Thymoquinone (TQ) is the main biologically active constituent of . Many studies have confirmed its anticancer actions. Herein, we investigated the different anticancer activities of, and considered resistance mechanisms to, TQ. MTT and clonogenic data showed TQ's ability to suppress breast MDA-MB-468 and T-47D proliferation at lower concentrations compared to other cancer and non-transformed cell lines tested (GI values ≤ 1.5 µM). Flow-cytometric analyses revealed that TQ consistently induced MDA-MB-468 and T-47D cell-cycle perturbation, specifically inducing pre-G1 populations. In comparison, less sensitive breast MCF-7 and colon HCT-116 cells exhibited only transient increases in pre-G1 events. Annexin V/PI staining confirmed apoptosis induction in MDA-MB-468 and HCT-116 cells, which was continuous in the former and transient in the latter. Experiments revealed the role of reactive oxygen species (ROS) generation and aneuploidy induction in MDA-MB-468 cells within the first 24 h of treatment. The ROS-scavenger NAD(P)H dehydrogenase (quinone 1) (NQO1; DT-diaphorase) and glutathione (GSH) were implicated in resistance to TQ. Indeed, western blot analyses showed that NQO1 is expressed in all cell lines in this study, except those most sensitive to TQ-MDA-MB-468 and T-47D. Moreover, TQ treatment increased NQO1 expression in HCT-116 in a concentration-dependent fashion. Measurement of GSH activity in MDA-MB-468 and HCT-116 cells found that GSH is similarly active in both cell lines. Furthermore, GSH depletion rendered these cells more sensitive to TQ's antiproliferative actions. Therefore, to bypass putative inactivation of the TQ semiquinone metabolite, the benzylamine analogue was designed and synthesised following modification of TQ's carbon-3 atom.

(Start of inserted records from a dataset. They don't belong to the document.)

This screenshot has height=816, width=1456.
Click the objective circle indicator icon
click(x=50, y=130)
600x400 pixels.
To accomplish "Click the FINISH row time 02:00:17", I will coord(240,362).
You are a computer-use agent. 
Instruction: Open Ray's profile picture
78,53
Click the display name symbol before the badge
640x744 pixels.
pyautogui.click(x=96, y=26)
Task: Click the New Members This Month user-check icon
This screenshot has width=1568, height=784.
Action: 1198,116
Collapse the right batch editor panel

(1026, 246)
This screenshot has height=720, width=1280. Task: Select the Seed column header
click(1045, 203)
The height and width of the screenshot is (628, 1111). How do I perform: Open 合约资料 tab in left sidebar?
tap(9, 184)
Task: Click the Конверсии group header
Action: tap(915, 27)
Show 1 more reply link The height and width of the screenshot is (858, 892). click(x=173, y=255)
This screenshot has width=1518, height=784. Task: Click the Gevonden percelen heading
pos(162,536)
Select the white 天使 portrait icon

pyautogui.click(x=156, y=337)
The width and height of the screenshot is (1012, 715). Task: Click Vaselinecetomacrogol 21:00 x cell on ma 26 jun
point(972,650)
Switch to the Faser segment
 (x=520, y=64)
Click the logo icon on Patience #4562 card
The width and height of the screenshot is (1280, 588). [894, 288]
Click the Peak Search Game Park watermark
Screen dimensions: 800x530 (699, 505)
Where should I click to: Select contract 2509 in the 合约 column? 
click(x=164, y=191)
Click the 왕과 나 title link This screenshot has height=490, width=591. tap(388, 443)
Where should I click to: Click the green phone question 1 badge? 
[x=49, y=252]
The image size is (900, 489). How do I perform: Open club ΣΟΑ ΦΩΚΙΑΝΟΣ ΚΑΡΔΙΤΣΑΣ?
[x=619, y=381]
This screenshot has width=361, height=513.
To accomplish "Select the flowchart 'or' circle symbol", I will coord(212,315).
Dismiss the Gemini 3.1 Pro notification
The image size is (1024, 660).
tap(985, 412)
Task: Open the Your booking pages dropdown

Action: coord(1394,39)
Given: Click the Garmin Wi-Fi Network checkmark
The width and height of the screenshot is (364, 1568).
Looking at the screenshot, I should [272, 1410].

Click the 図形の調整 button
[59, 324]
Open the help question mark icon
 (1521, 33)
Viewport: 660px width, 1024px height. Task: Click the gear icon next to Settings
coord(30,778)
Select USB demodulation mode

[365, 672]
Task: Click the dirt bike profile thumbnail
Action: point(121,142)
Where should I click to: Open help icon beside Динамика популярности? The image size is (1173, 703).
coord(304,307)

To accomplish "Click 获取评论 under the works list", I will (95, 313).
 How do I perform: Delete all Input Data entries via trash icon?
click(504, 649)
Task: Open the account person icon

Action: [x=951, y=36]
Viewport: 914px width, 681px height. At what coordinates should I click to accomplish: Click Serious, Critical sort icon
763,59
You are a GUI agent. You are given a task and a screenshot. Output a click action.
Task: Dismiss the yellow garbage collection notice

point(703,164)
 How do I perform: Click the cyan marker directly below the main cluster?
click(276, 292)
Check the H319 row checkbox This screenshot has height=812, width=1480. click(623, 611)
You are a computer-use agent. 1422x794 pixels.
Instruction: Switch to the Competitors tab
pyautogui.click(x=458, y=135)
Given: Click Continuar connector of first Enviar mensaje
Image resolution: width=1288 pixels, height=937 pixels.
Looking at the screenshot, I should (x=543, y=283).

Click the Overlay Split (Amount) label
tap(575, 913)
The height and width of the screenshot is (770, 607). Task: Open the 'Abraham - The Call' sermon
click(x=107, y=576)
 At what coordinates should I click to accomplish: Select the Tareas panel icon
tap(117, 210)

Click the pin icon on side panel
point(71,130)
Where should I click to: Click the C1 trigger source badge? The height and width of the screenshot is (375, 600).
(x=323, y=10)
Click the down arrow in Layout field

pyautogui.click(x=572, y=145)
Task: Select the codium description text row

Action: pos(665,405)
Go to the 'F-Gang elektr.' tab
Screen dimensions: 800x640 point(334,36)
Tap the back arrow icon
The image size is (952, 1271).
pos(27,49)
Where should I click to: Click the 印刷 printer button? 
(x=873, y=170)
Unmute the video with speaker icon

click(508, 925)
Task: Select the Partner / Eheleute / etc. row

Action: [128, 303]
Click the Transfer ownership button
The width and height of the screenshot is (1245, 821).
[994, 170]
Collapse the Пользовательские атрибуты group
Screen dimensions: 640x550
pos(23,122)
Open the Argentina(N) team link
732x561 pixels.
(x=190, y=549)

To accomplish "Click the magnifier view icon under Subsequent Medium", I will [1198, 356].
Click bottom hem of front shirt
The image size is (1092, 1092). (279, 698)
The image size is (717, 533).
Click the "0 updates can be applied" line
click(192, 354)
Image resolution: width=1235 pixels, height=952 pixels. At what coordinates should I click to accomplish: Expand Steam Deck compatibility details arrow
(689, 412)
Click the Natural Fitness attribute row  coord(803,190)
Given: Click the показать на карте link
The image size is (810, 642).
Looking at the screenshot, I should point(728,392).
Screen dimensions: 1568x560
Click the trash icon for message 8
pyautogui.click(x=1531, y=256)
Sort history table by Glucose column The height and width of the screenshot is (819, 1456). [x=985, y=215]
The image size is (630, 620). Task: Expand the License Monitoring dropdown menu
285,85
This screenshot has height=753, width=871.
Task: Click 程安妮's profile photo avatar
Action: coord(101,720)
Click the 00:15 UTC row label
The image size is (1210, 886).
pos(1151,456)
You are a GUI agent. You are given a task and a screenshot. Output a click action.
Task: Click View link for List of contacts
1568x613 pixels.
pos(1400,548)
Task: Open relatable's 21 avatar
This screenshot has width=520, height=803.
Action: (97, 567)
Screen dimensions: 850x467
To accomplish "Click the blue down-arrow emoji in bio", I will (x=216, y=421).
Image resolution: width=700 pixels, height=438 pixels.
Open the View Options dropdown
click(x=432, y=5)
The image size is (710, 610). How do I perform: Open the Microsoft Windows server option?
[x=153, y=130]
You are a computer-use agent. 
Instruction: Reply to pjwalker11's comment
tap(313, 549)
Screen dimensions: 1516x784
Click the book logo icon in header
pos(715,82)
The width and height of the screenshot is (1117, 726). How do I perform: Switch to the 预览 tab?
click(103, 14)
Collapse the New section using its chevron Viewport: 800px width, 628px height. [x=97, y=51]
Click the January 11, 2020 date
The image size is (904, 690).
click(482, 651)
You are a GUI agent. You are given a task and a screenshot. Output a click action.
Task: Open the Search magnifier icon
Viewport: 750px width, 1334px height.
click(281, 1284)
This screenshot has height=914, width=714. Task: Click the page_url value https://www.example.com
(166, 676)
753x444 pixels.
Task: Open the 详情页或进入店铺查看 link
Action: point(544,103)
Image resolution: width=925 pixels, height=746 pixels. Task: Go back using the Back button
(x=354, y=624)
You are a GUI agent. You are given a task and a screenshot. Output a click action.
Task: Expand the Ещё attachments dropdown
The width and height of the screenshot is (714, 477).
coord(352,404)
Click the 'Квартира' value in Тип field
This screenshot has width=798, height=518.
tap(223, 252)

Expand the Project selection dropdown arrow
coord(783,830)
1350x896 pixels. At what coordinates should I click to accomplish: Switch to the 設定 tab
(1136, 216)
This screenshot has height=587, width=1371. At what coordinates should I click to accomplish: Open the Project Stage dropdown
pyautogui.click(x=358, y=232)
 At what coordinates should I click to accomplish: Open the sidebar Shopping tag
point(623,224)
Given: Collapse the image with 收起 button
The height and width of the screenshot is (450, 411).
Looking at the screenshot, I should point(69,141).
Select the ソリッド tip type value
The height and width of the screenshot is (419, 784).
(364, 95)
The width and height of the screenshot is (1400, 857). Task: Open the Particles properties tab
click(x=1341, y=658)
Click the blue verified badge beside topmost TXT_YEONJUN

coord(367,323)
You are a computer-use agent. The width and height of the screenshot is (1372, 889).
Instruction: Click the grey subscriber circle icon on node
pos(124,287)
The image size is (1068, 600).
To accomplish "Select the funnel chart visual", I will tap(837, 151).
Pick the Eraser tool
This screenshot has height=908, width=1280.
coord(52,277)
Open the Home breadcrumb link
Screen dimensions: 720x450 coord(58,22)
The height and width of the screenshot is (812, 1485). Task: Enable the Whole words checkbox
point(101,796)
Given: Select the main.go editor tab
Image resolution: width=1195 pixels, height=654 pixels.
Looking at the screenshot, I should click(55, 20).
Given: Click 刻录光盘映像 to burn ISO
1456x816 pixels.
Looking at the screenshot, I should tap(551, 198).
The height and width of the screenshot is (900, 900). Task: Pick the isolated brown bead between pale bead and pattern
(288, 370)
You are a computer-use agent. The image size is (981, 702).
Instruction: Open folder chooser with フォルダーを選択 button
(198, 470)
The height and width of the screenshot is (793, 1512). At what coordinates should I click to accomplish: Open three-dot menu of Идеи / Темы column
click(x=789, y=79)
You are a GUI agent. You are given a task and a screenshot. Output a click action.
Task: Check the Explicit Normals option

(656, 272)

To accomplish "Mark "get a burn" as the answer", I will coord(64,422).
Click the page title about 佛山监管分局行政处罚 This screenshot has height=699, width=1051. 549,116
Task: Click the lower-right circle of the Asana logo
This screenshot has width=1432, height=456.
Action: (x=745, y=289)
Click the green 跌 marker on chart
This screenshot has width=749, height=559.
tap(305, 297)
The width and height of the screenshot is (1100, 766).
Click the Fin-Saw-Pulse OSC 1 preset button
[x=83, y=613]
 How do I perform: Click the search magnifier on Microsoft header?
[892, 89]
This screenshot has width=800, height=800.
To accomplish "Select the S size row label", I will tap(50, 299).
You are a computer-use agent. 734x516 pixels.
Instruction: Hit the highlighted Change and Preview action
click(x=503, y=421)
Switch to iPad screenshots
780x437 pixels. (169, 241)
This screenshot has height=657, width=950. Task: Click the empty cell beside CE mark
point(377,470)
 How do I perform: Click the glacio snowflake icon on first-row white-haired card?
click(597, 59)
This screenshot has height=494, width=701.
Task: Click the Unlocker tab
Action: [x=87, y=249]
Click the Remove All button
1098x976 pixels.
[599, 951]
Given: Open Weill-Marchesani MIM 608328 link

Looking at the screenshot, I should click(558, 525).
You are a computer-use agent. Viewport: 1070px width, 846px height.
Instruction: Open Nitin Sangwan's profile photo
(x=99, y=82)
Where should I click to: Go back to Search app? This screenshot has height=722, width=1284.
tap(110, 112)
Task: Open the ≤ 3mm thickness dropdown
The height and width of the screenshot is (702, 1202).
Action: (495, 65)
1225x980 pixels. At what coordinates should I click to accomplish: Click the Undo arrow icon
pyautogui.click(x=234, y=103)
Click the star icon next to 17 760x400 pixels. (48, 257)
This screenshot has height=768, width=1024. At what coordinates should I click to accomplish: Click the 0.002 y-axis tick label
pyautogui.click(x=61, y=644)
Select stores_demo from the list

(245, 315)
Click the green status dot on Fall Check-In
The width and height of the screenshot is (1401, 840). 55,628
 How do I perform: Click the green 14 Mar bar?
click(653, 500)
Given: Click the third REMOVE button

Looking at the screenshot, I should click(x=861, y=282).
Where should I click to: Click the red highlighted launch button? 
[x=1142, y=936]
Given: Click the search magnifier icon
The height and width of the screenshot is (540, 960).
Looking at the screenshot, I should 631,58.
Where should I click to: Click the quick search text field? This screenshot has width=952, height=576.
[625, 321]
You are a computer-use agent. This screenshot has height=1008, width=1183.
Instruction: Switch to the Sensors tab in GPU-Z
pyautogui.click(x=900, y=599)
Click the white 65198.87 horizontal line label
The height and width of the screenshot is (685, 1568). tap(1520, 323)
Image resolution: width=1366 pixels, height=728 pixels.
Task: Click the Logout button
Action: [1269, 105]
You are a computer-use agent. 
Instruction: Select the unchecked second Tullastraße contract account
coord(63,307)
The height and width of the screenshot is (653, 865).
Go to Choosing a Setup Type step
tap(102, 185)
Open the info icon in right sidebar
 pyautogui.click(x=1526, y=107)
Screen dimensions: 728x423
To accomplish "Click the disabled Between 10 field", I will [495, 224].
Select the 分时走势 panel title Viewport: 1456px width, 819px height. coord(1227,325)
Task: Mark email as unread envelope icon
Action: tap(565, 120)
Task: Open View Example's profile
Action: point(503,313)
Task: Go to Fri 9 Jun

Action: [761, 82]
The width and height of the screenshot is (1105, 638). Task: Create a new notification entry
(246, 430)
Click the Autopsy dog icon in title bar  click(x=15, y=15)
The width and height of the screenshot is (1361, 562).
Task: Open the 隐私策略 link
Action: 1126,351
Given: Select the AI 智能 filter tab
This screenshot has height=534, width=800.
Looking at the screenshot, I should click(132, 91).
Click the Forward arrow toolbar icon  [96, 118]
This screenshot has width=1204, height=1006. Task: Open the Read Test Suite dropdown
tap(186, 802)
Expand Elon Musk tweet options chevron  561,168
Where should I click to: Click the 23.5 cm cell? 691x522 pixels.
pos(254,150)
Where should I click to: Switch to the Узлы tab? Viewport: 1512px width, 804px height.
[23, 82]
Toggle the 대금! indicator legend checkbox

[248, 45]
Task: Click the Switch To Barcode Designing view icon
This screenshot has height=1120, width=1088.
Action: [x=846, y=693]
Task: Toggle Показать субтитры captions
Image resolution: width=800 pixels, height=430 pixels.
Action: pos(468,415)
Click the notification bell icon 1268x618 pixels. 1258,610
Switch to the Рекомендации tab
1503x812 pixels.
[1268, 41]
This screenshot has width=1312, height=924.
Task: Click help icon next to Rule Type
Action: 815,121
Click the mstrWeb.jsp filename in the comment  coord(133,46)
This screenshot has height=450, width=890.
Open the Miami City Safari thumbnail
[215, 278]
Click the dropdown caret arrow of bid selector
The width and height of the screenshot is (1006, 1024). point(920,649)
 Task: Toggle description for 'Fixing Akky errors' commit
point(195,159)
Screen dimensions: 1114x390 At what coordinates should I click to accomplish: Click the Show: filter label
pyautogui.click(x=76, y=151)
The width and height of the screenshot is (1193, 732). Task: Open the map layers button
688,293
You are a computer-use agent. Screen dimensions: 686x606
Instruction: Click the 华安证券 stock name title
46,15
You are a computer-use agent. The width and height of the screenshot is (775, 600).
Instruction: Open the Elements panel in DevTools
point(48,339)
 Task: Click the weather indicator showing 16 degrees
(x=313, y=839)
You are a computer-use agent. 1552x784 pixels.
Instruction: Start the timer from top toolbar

However, the structural modification negatively impacted potency against MDA-MB-468 cells. In conclusion, we disclose the following: (i) The anticancer activity of TQ may be a consequence of ROS generation and aneuploidy; (ii) Early GSH depletion could substantially enhance TQ's anticancer activity; (iii) Benzylamine substitution at TQ's carbon-3 failed to enhance anticancer activity.